Your response should contain every record below, copied exactly.

Segment Start: EXERCISE DATA

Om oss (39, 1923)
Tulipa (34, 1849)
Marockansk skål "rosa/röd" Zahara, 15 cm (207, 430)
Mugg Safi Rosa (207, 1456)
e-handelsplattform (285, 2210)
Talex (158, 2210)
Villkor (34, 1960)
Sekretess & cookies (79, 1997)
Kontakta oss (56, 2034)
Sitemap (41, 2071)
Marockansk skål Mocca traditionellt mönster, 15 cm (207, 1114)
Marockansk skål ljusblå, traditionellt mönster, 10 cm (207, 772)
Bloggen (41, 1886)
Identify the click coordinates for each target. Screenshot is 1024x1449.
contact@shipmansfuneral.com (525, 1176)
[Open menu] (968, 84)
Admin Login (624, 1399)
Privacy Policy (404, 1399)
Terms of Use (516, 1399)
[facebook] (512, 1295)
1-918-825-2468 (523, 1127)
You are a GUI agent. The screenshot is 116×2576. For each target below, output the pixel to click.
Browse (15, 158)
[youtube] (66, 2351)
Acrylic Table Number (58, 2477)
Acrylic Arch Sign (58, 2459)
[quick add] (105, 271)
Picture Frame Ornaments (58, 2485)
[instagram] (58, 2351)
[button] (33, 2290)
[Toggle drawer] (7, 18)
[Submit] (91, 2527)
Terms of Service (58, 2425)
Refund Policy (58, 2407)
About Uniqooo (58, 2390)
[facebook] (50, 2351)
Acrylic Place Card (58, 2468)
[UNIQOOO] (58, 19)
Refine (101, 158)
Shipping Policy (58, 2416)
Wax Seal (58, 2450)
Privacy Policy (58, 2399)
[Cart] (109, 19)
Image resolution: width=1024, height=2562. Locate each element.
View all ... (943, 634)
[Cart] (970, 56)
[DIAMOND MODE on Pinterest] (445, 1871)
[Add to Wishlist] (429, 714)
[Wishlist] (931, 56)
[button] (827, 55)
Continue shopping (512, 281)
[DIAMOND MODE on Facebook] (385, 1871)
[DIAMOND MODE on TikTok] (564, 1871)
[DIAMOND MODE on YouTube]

Segment End: EXERCISE DATA

REPLY:
Om oss (39, 1923)
Tulipa (34, 1849)
Marockansk skål "rosa/röd" Zahara, 15 cm (207, 430)
Mugg Safi Rosa (207, 1456)
e-handelsplattform (285, 2210)
Talex (158, 2210)
Villkor (34, 1960)
Sekretess & cookies (79, 1997)
Kontakta oss (56, 2034)
Sitemap (41, 2071)
Marockansk skål Mocca traditionellt mönster, 15 cm (207, 1114)
Marockansk skål ljusblå, traditionellt mönster, 10 cm (207, 772)
Bloggen (41, 1886)
Identify the click coordinates for each target. Screenshot is 1024x1449.
contact@shipmansfuneral.com (525, 1176)
[Open menu] (968, 84)
Admin Login (624, 1399)
Privacy Policy (404, 1399)
Terms of Use (516, 1399)
[facebook] (512, 1295)
1-918-825-2468 (523, 1127)
You are a GUI agent. The screenshot is 116×2576. For each target below, output the pixel to click.
Browse (15, 158)
[youtube] (66, 2351)
Acrylic Table Number (58, 2477)
Acrylic Arch Sign (58, 2459)
[quick add] (105, 271)
Picture Frame Ornaments (58, 2485)
[instagram] (58, 2351)
[button] (33, 2290)
[Toggle drawer] (7, 18)
[Submit] (91, 2527)
Terms of Service (58, 2425)
Refund Policy (58, 2407)
About Uniqooo (58, 2390)
[facebook] (50, 2351)
Acrylic Place Card (58, 2468)
[UNIQOOO] (58, 19)
Refine (101, 158)
Shipping Policy (58, 2416)
Wax Seal (58, 2450)
Privacy Policy (58, 2399)
[Cart] (109, 19)
Image resolution: width=1024, height=2562. Locate each element.
View all ... (943, 634)
[Cart] (970, 56)
[DIAMOND MODE on Pinterest] (445, 1871)
[Add to Wishlist] (429, 714)
[Wishlist] (931, 56)
[button] (827, 55)
Continue shopping (512, 281)
[DIAMOND MODE on Facebook] (385, 1871)
[DIAMOND MODE on TikTok] (564, 1871)
[DIAMOND MODE on YouTube]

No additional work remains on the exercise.